- [Activity]
Beginning with the line that holds "You are a computer-use" and ending with the last line below, repeat each line exactly, leaving any pictures out.

- [Provided information]
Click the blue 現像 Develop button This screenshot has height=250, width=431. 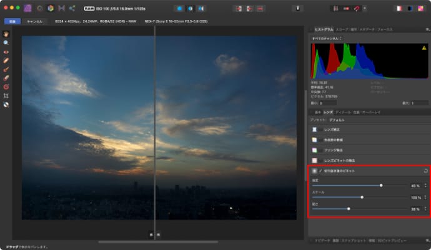pos(12,21)
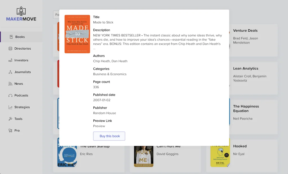This screenshot has width=288, height=174.
Task: Select the Tools wrench icon
Action: point(11,119)
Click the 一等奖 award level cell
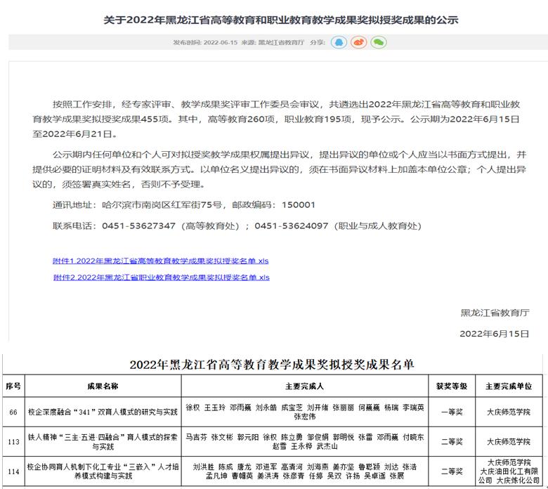The image size is (548, 489). (451, 410)
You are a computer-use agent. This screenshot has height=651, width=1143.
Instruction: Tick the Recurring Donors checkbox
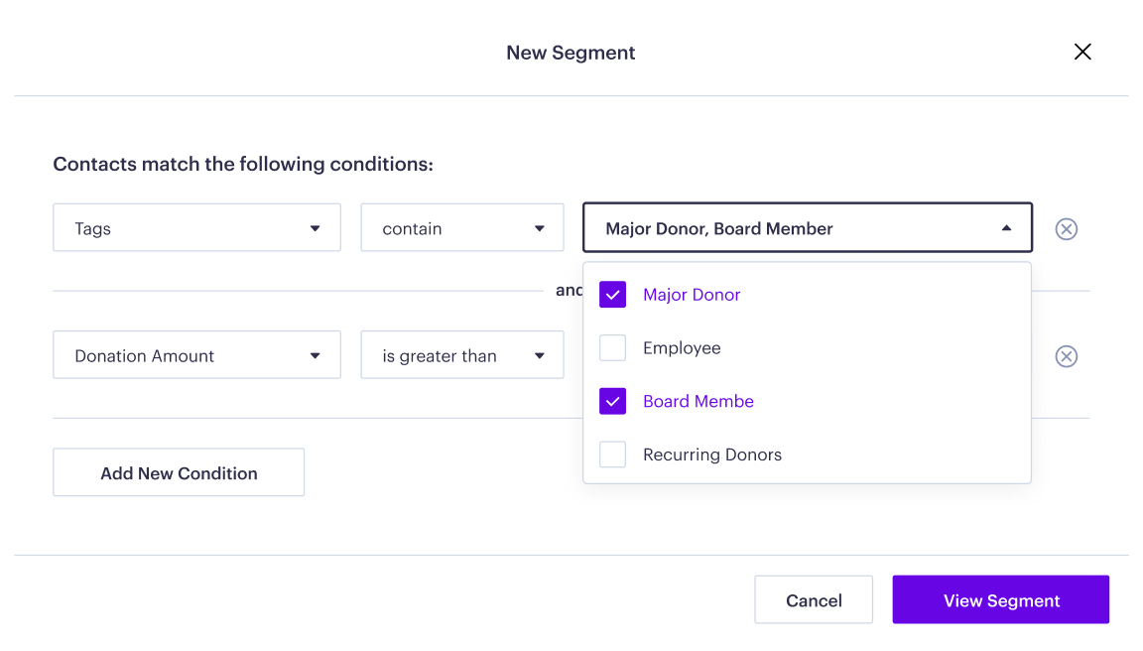click(x=613, y=455)
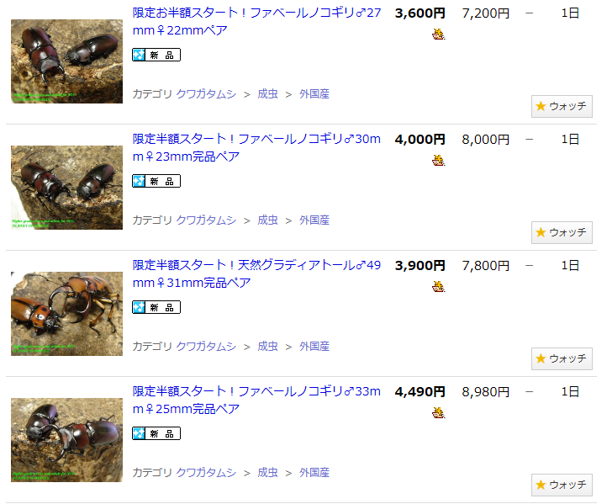Open the 天然グラディアトール♂49mm listing title
The width and height of the screenshot is (607, 504).
pos(256,274)
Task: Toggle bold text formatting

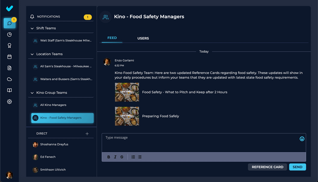Action: [109, 157]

- [Exercise response]
You are a computer-use agent. This screenshot has height=651, width=1143.
Instruction: Tick the Recurring Donors checkbox
click(x=613, y=455)
Open the 天然グラディアトール♂49mm listing title
The width and height of the screenshot is (607, 504).
pos(256,274)
Task: Toggle bold text formatting

Action: [109, 157]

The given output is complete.